Apple and Microsoft likewise have cloud backup solutions that customers using those platforms could use to recover from a lost mobile device. But Bellovin said much depends on how securely such cloud systems are administered.
“How easy is it to add another device’s public key to an account, without authorization?” Bellovin wondered. “I think their protocols make it impossible, but others disagree.”
Nicholas Weaver, a lecturer at the computer science department at University of California, Berkeley, said websites still have to have some recovery mechanism for the “you lost your phone and your password” scenario, which he described as “a really hard problem to do securely and already one of the biggest weaknesses in our current system.”

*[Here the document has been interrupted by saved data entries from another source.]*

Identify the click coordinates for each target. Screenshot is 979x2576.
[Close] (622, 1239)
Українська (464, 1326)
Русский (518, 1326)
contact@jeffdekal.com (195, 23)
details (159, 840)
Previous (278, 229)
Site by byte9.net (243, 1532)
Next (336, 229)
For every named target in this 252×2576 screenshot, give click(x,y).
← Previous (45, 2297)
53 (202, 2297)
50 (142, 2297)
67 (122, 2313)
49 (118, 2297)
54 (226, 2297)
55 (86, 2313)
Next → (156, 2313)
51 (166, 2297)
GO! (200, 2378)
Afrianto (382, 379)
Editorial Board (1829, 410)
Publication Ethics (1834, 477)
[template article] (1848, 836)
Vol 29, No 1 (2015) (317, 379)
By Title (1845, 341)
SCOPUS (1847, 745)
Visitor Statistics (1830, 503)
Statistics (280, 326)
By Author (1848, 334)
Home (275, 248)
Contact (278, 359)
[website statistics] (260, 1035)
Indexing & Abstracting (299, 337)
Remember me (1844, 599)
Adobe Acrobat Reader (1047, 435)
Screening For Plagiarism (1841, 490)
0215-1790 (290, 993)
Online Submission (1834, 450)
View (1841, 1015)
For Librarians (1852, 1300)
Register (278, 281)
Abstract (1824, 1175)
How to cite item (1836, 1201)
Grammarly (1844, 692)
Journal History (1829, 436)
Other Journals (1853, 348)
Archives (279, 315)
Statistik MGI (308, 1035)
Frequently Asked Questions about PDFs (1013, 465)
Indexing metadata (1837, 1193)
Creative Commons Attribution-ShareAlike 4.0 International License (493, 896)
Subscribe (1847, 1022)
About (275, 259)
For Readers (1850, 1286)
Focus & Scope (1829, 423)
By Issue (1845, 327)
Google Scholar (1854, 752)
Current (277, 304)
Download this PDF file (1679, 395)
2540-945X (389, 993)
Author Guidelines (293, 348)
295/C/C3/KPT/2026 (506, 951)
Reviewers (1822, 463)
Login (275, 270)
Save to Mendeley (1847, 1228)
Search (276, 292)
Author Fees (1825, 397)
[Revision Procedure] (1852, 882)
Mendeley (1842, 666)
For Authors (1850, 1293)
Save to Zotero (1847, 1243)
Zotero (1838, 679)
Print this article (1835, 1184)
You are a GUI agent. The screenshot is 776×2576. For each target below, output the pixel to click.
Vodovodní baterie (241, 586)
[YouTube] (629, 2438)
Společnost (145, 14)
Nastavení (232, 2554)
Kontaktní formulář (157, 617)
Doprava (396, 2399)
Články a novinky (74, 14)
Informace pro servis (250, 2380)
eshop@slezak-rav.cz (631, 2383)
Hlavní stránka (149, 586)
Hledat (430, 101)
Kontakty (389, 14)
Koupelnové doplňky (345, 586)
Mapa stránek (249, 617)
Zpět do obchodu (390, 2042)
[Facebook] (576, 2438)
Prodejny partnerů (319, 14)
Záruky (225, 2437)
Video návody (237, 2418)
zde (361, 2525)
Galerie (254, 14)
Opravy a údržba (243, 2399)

“If you forget the password and lose your phone and can recover it, now this is a huge target for attackers,” Weaver said in an email. “If you forget the password and lose your phone and CAN’T, well, now you’ve lost your authorization token that is used for logging in. It is going to have to be the latter. Apple has the infrastructure in place to support it (iCloud keychain), but it is unclear if Google does.”
Even so, he said, the overall FIDO approach has been a great tool for improving both security and usability.
“It is a really, really good step forward, and I’m delighted to see this,” Weaver said. “Taking advantage of the phone’s strong authentication of the phone owner (if you have a decent passcode) is quite nice. And at least for the iPhone you can make this robust even to phone compromise, as it is the secure enclave that would handle this and the secure enclave doesn’t trust the host operating system.”
The tech giants said the new passwordless capabilities will be enabled across Apple, Google and Microsoft platforms “over the course of the coming year.” But experts said it will likely take several more years for smaller web destinations to adopt the technology and ditch passwords altogether.
Recent research shows far too many people still reuse or recycle passwords (modifying the same password slightly), which presents an account takeover risk when those credentials eventually get exposed in a data breach. A report in March from cybersecurity firm SpyCloud found 64 percent of users reuse passwords for multiple accounts, and that 70 percent of credentials compromised in previous breaches are still in use.